*** Opening PASSAGE ***
You would know if you were in an abusive relationship, right? It would be obvious. Well, maybe not. Most women who experience abuse from a male partner spend months or even years thinking the relationship problem is something other than abuse. It's a "communication issue" or "a failure to set boundaries." Maybe you've thought your partner has a bad temper or a problem with anger management. Perhaps you think that you are doing something wrong or that there is something wrong with you. In our society, we aren't very good at talking about abuse, so women are often left wondering.
A common myth is that abuse means only physical abuse. But, actually, there are many different types of abuse, including emotional, psychological, financial, and sexual abuse. These can be just as damaging as physical abuse. For example, abusive partners can attempt to isolate you or cut you off from sources of support, use sarcasm or threats to put you down, change moods to intimidate you, express jealousy, and become emotionally distant.
*** Closing PASSAGE ***
*** Opening GIVEN MATERIAL ***
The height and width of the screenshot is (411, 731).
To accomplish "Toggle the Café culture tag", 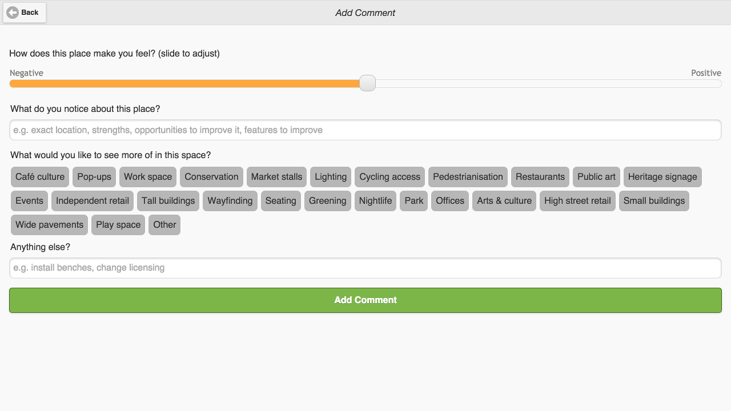I will pos(40,177).
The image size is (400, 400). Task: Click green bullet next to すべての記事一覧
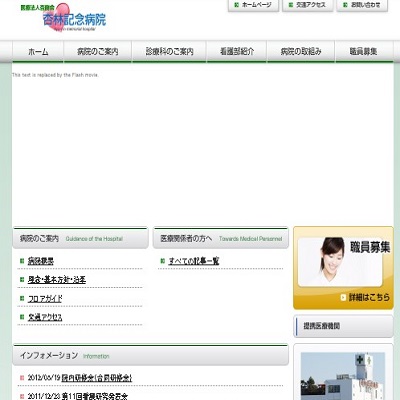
*** Closing GIVEN MATERIAL ***
> **EXPLORE THE MATERIAL**
a: Besides physical abuse, which types of abuse does the passage on abusive relationships name?
b: Carry on the passage on abusive relationships from the point where it stops.
The lines that come after the passage on abusive relationships aren't needed for this work.

> **RESULTS IN ORDER**
a: Emotional, psychological, financial, and sexual abuse.

b:
They can also refuse to allow you to practice your faith, devalue your knowledge or education, control the finances, or threaten to have an affair if you don't do what they ask. These and many other examples are not generally thought of as abuse. You may know there is something "wrong" but may not label it as abuse. Here's a list of seven things that abusive partners often do in their relationships. Ask yourself if your partner does any of these things:
1. Takes away your freedom to choose what you want or need
Abusive partners are controlling and often do not allow their significant others to make choices for themselves. You may find yourself unable to ask for what you need or want without your partner becoming aggressive, angry, or reactive.
2. Demeans you
Abusers are very critical. Everything—your ideas, your beliefs, your body, even your feelings—are "stupid" or wrong. You may find that you second-guess yourself—what to wear, what to prepare for a meal, who you can be friends with—because you are worried about your partner's reaction.
3. Is unpredictable and volatile
While abusers can behave in acceptable or even positive ways some of the time, they are also unpredictable and even explosive in their behavior. This leaves women feeling like they are "walking on eggshells" because they are not sure what their partners will do next. If this is happening for you, you may find yourself exhausted and confused as you try to anticipate your partner's next move.
4. Blames you or others for their abusive behavior
Abusers rarely take responsibility for their behavior. Rather, it is everyone else's fault. The boss is causing him stress. The kids are making noise. You are "pushing his buttons." The abuse is not your fault, but he may leave you feeling like it is.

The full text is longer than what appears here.